The 1993 Super Bowl might still be held in Arizona, Paul Tagliabue said, despite his recommendation that it be moved after voters refused to make Martin Luther King Day an official holiday.
"I've heard some people say that some type of solution in Arizona is possible," the NFL commissioner said. "We don't want to foreclose that."He did not say whether anything short of a reversal of the vote would be acceptable.
"We don't want to be punitive. We want to be fair-minded," he said.
His recommendation was in response to an isolated case, and it is no signal that the NFL will be more active in political and social issues under his administration, he said.
"It was the sensible thing to do under the circumstances," Tagliabue said before the Tampa Bay-New Orleans game Sunday.
After Tuesday's vote in Arizona, Tagliabue recommended moving the Super Bowl out of Sun Devil Stadium in Tempe, Ariz., home of the Phoenix Cardinals.
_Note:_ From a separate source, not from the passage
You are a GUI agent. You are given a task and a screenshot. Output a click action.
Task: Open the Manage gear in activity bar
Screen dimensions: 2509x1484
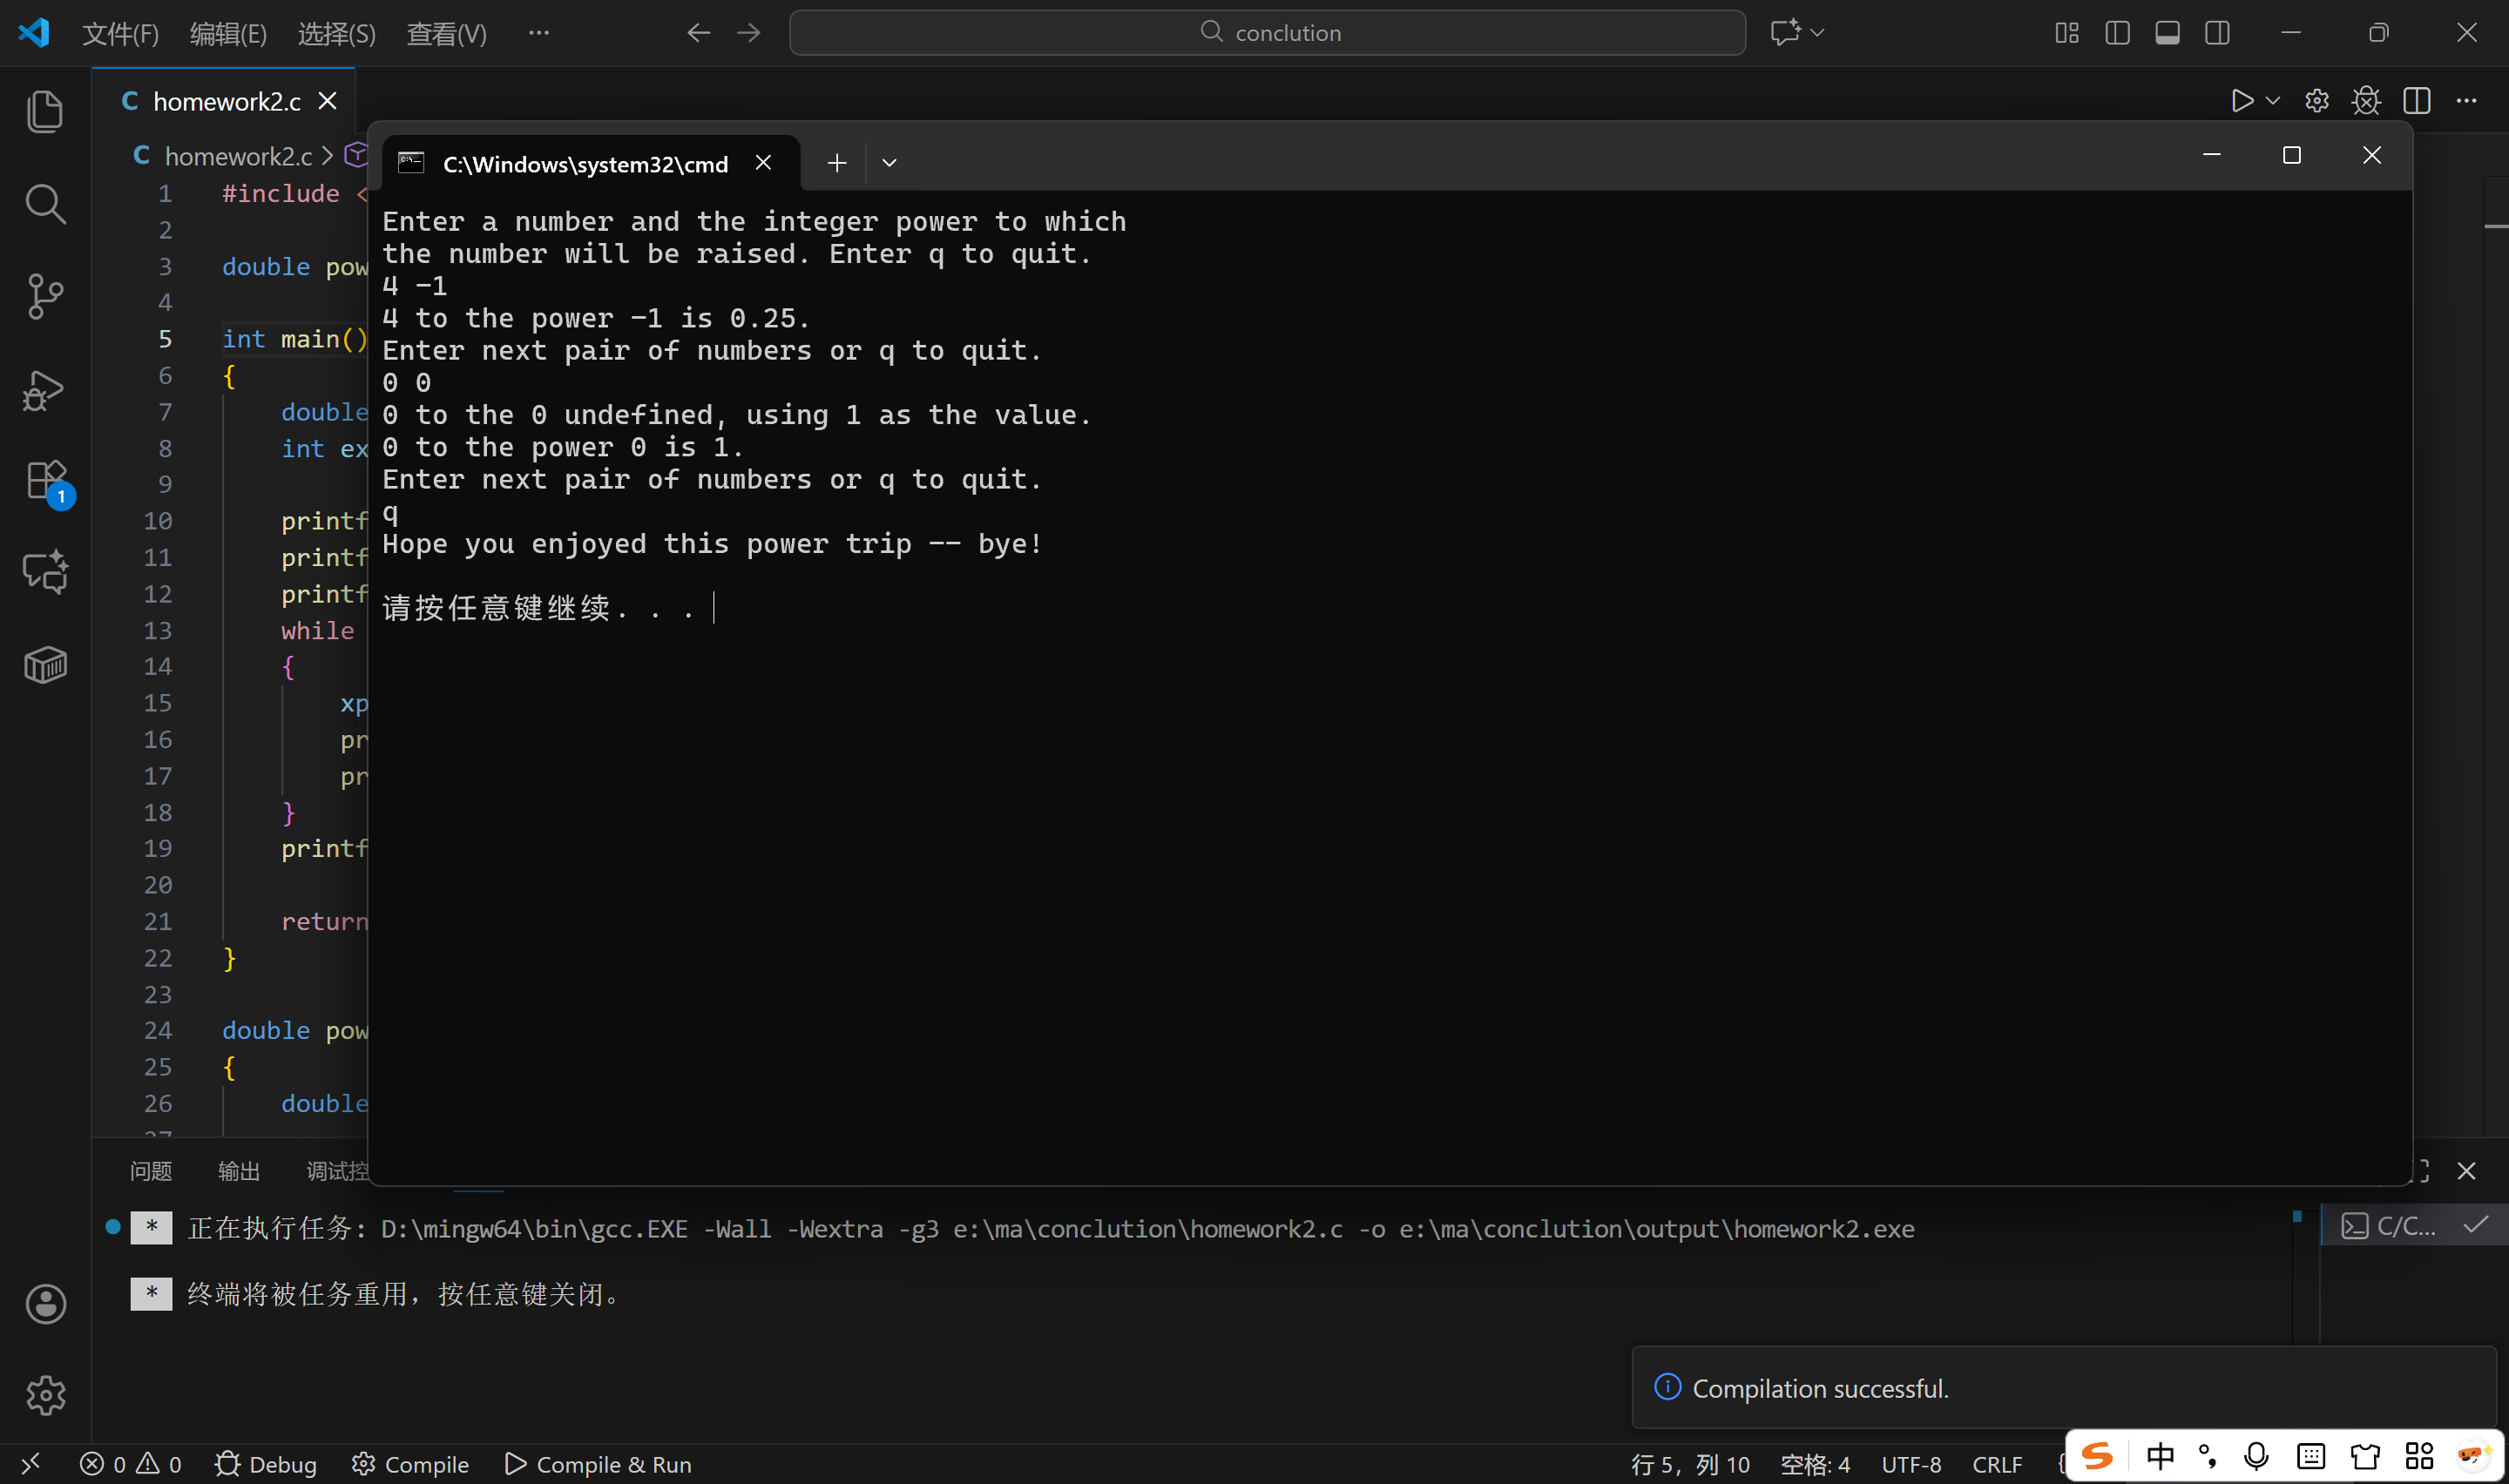45,1395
NFL owners are to vote on the recommendation in March.
"The recommendation is a precedent of controlling our game," he said. "Right for the present, it stops at Arizona and the circumstances we find in Arizona."
He said he saw no conflict with his stance on the 1993 Super Bowl and the fact there's only one black head coach in the league and that the Cardinals play eight home games a year in Phoenix.
"No, I don't think it's being hypocritical," he said. "They'll continue to play there.
He said the Phoenix issue is in no way linked to the decision to cancel the annual Gasparilla parade as part of this season's Super Bowl festivities in Tampa. The Mardi Gras-type parade was included in the city's bid for the Super Bowl, but it was later disclosed that there was no minority participation at any meaningful level in Ye Mystik Krewe, the organization that stages the parade each year.
Ye Mystik Krewe withdrew, and another organization has been formed to stage the parade.